The one pipe was actually two pieces of pipe, one smaller pipe sliding into the other with a healthy amount of WD-40.
The smaller pipe, in turn, had a shotgun shell stuck in the end.
The big one had a blasting cap welded to the end.
She slammed the small pipe against the big one.
It fired. Butsack went down, one side of his face and his shoulder a bloody mess.
Not quite dead.
The smallest goblins scattered.
The big ones-
They weren’t moving.
If they did move, she could probably make a run for it, but it wouldn’t be fun.
When she drew the stiletto, it was partially for their benefit. Because seeing her draw a weapon in front of their wounded pseudo-leader would hold their interest, keeping them watching rather than participating.
She moved Buttsack’s hands, fighting him as he moved weakly.
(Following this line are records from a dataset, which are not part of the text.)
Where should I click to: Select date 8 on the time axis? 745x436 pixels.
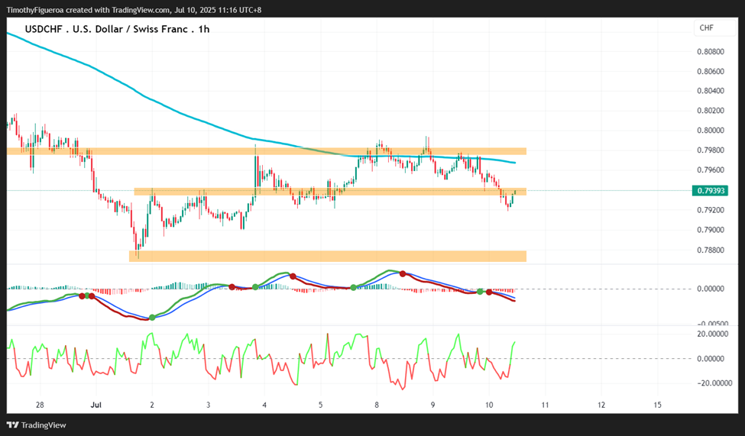tap(377, 405)
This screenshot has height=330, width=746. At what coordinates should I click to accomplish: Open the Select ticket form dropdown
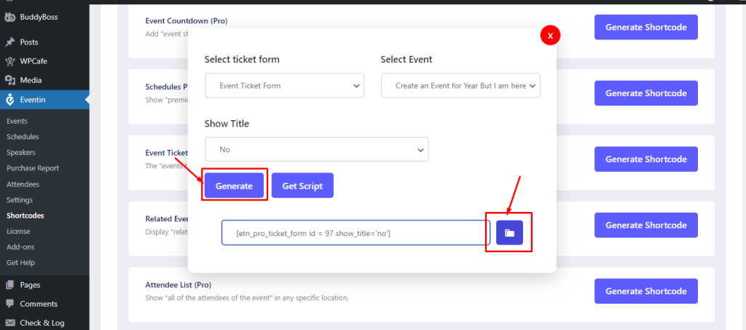point(285,85)
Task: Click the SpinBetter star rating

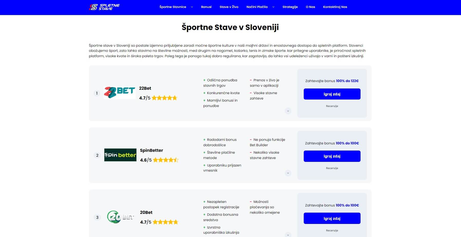Action: pos(166,160)
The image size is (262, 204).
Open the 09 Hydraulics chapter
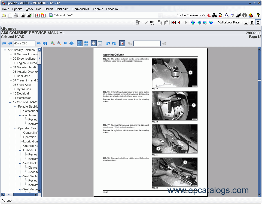coord(22,89)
One hand over the other.
She stabbed both at once with the stiletto.
The goblins lurking at the dark corners of the bridge watched in silence as she dragged Buttsack into Johannes’ realm.
Into twisted, narrow streets.
What little she could make out of the real world was quick to fade.
This was another realm entirely.
She thought, but wasn’t sure, that she could hear screaming.
A child ran by, with rat ears and a long rat’s tail.
An ogre, ten feet tall and built like a cartoon caricature of a high school bully turned real, lumbered into view. Fat, broad in the shoulder.
She didn’t flinch, didn’t show fear.
“I’m a practitioner,” she said. “You can’t touch me. Johannes’ rules.”
When the ogre spoke, it was with a British-ish accent. “Not for long, little girl.”
She set her jaw and continued forward, moving more easily, even with her limp and bleeding burden.